Saturn spectacle: How could anyone overlook a story seven years in the making? After a controversial liftoff in 1997 and an eventful cruise past Jupiter, the international Cassini spacecraft reached Saturn in July and immediately wowed astronomers with photos of the ringed planet and its moons. As the year drew to a close, Cassini unleashed a smaller probe to head for the mysterious, haze-shrouded moon Titan — but more about that later.

New worlds: Astronomers found new frontiers in the search for planets and planetoids, with Sedna's discovery in the solar system's farthest suburbs. Scientists had thought there was a vast empty stretch in the region where Sedna was found, but thanks to this year's observations — including studies of extrasolar planets and protoplanetary disks — they now know that the universe is more crowded than they thought.

And also: Stardust snaps a comet close-up in January ... Total lunar eclipses in May and October ... Venus makes rare transit in June ... Genesis probe goes splat in September ... Hypersonic flight goes right in November ... Missile defense system fails test in December ... Asteroid sparks brief "yellow alert" in December.

2005's top trends:
Touchdown at Titan: The Huygens probe is due to parachute through Titan's atmosphere on Jan. 14. Will it splash down in hydrocarbon seas? Hit an icy continent? Fall to an unknown fate? The descent has its own drama, and if Huygens' final flight works out as astronomers hope, the mission will shed new light on an environment many scientists believe is much like early Earth once was. As a bonus, 2005 brings a whole year of science from Saturn, courtesy of Cassini.

Return to flight ... or not? NASA is working toward its first post-Columbia shuttle launch in May or June. But how safe is safe enough? Will Discovery lift off even if mission planners aren't certain it could survive Columbia-level damage? Some say the shuttles should never fly again, while others say living with the risk is what space exploration is all about.

Martian-go-round: How long can those plucky rovers survive on Mars? Could they still be on the job when NASA launches its next Mars mission in August? And let's not forget Europe's Mars Express orbiter, which detected traces of methane in the Martian atmosphere that may well hint at microbial life.

China's second leap: The Shenzhou 6 mission, with two Chinese astronauts aboard, is scheduled for liftoff in September, following up on China's first manned space mission in 2003. Will the mission bring some surprises? Will it help fuel a new rivalry in human spaceflight, or will China turn out to be a new partner in space exploration?

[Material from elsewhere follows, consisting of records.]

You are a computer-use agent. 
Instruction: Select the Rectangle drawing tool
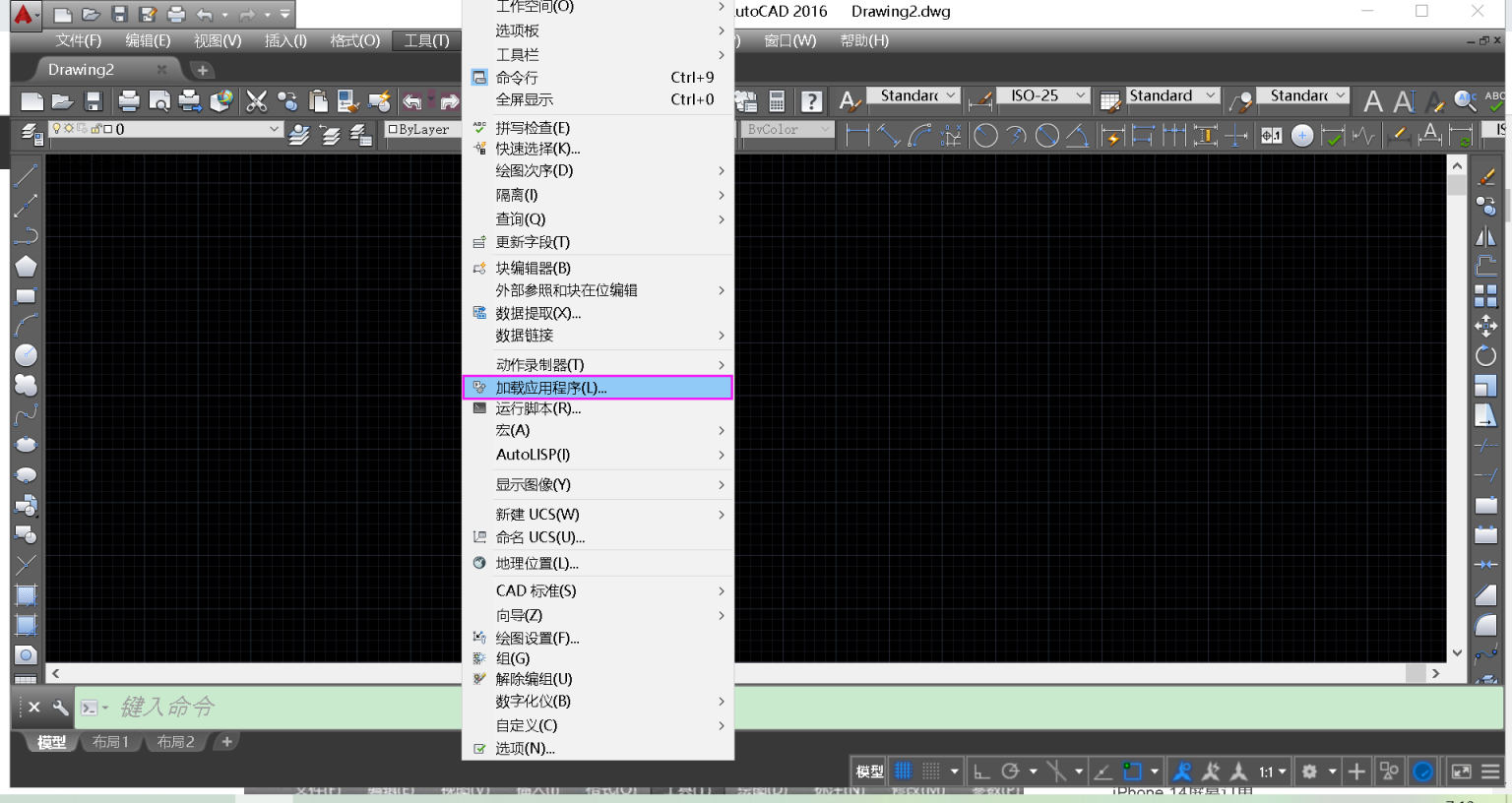[27, 295]
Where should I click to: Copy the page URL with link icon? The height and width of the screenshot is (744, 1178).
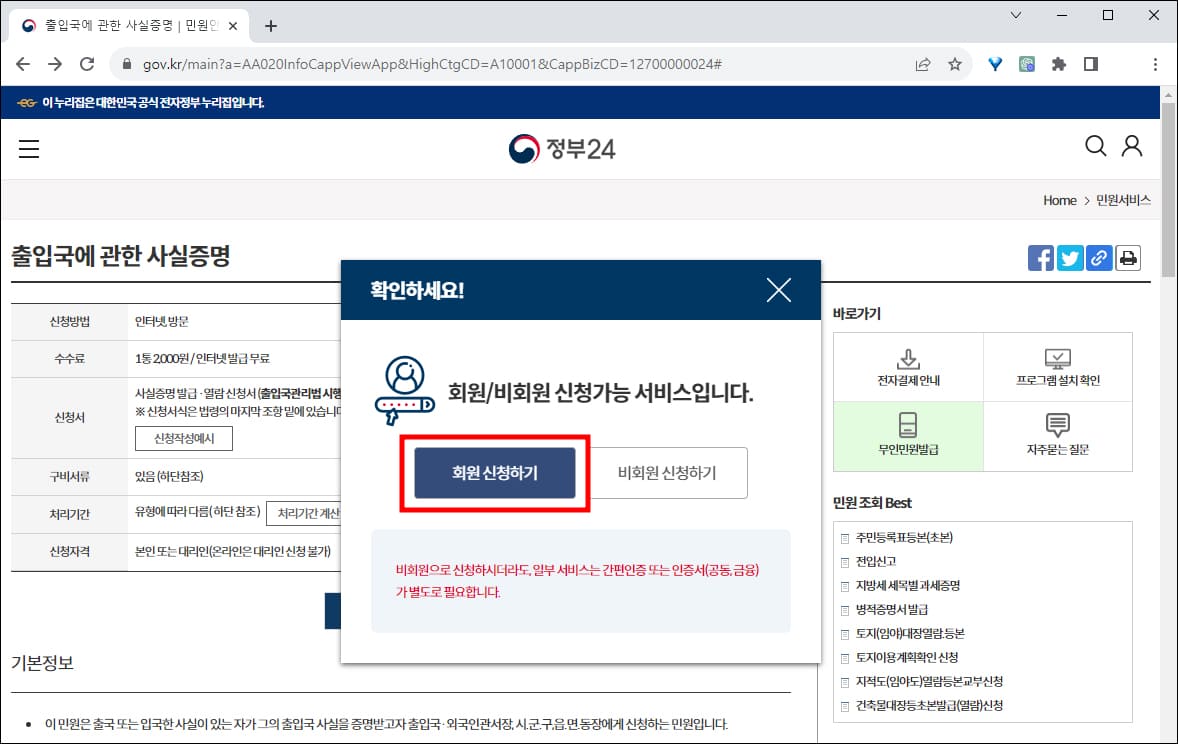1098,258
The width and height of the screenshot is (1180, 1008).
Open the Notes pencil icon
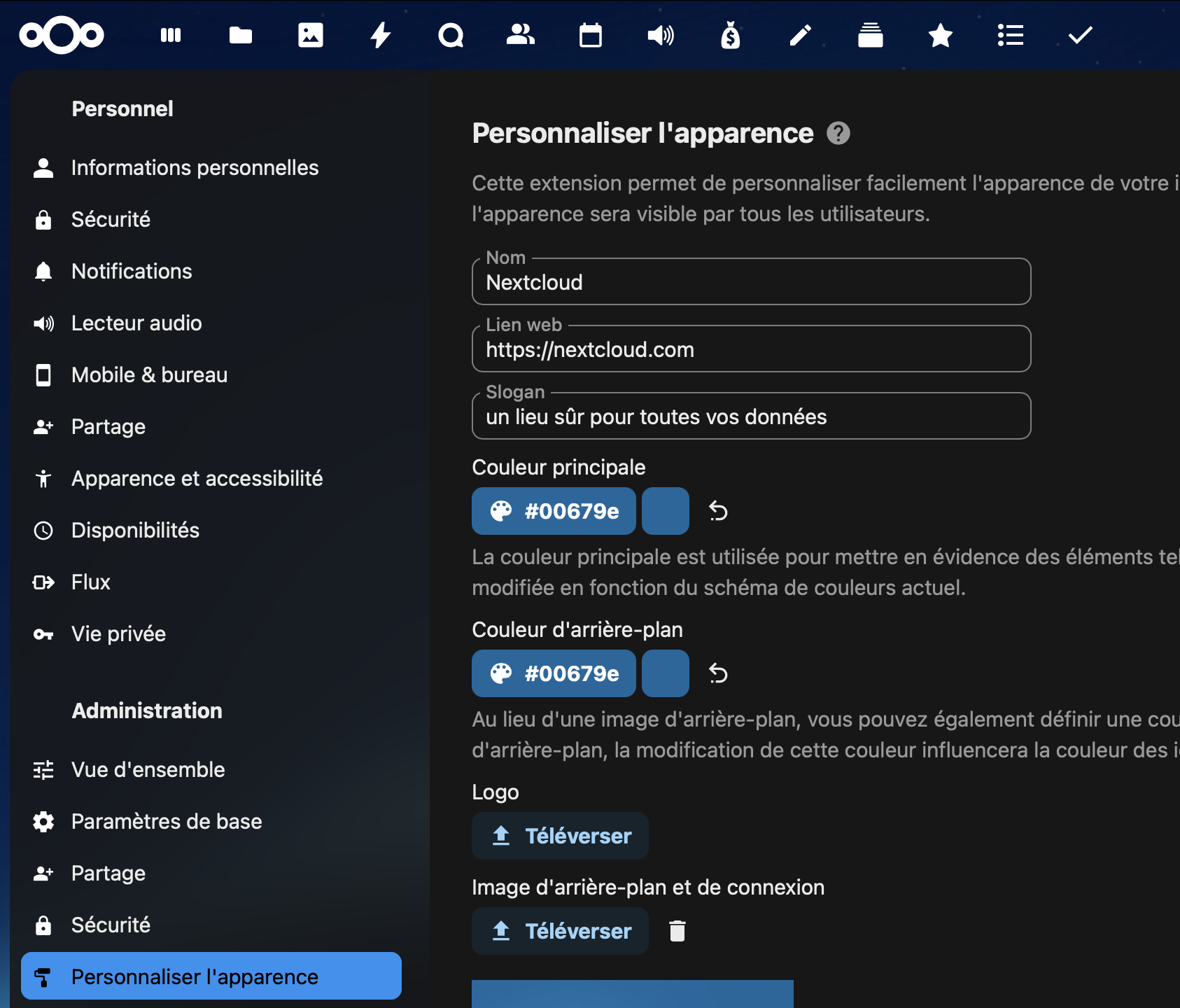click(x=800, y=35)
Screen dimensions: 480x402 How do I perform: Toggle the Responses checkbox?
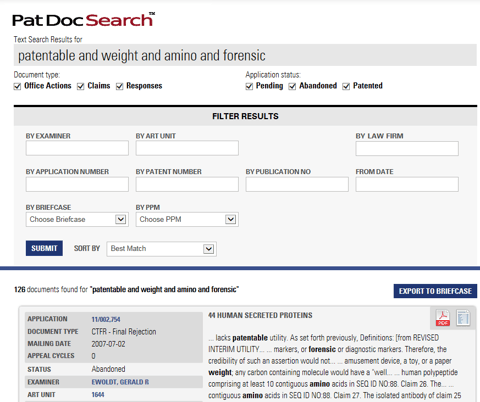click(x=119, y=86)
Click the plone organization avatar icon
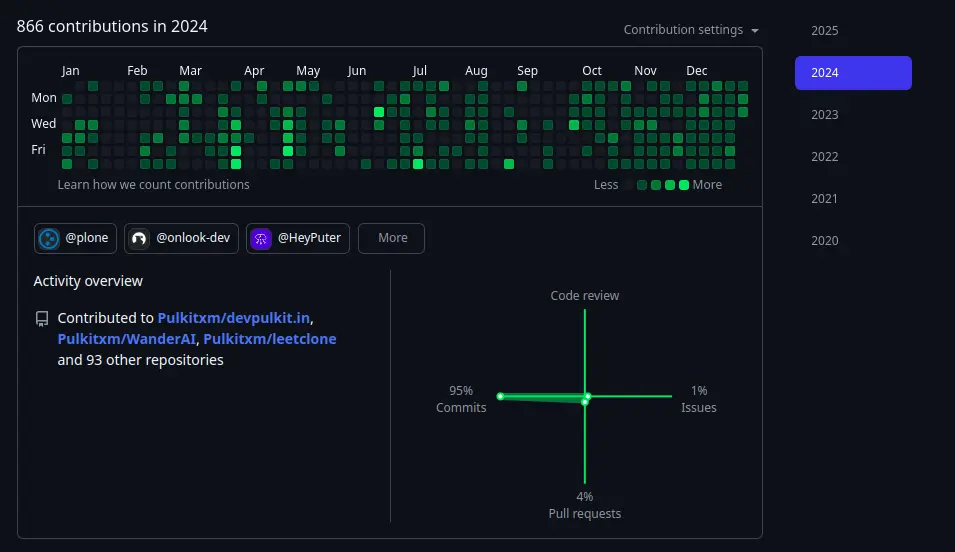This screenshot has width=955, height=552. point(48,238)
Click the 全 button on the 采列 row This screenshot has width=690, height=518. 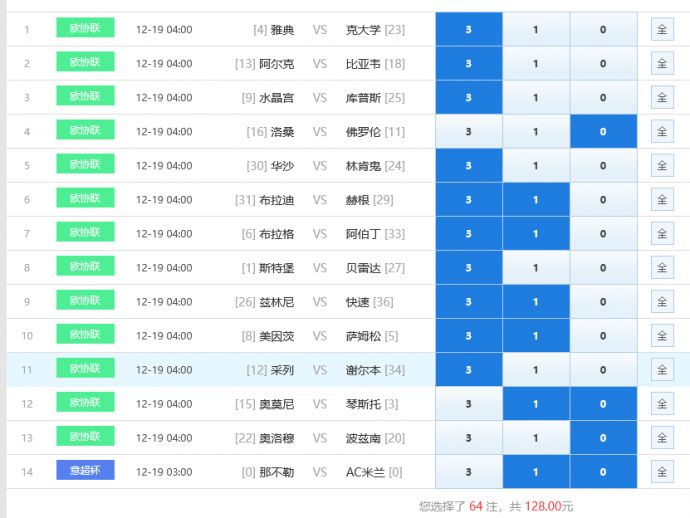click(x=662, y=370)
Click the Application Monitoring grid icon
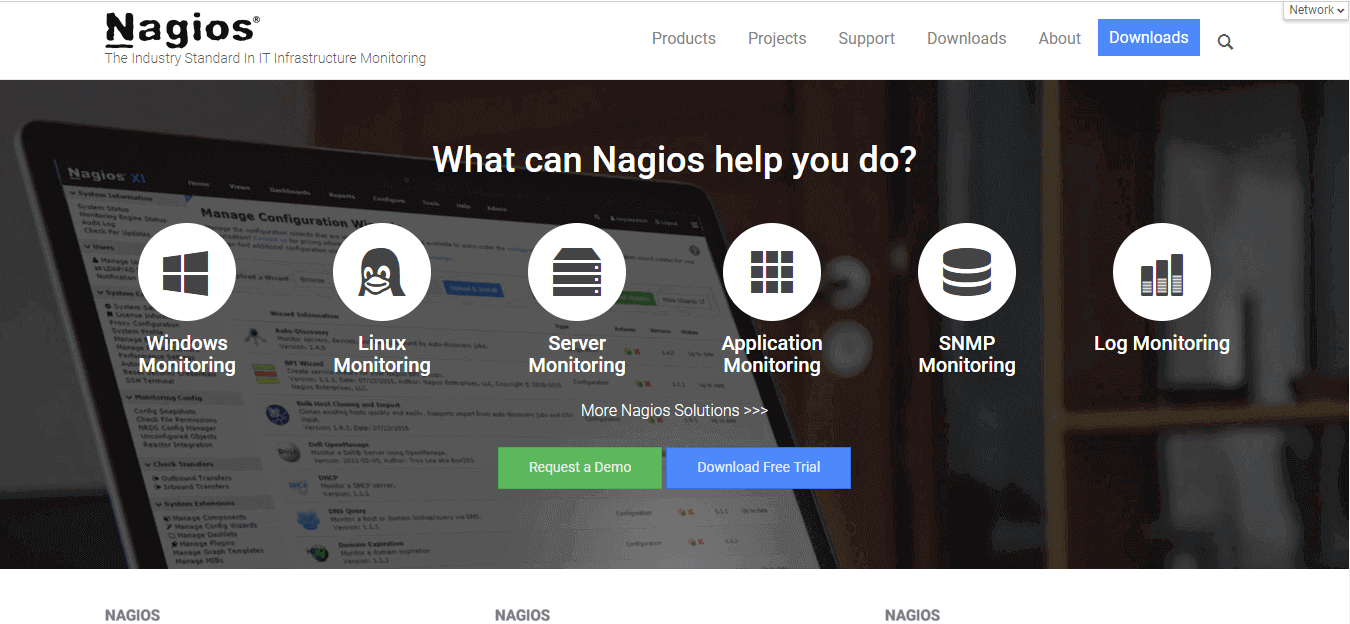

Flights of the Falcon: After months of delay, the upstart Falcon 1 rocket is due to make its maiden flight by mid-2005 with a military satellite as its payload. An even more significant launch of the beefed-up Falcon 5 could come late in the year, bearing an inflatable test module into space. Will this represent the next chapter in the private-sector space saga that began with SpaceShipOne?

And also: Da Vinci's Wildfire rocket launches (or not?) in January ... Cosmos 1 solar-sail mission set for April ... Deep Impact takes aim at a comet in July ... Will there be an orbital space passenger in October?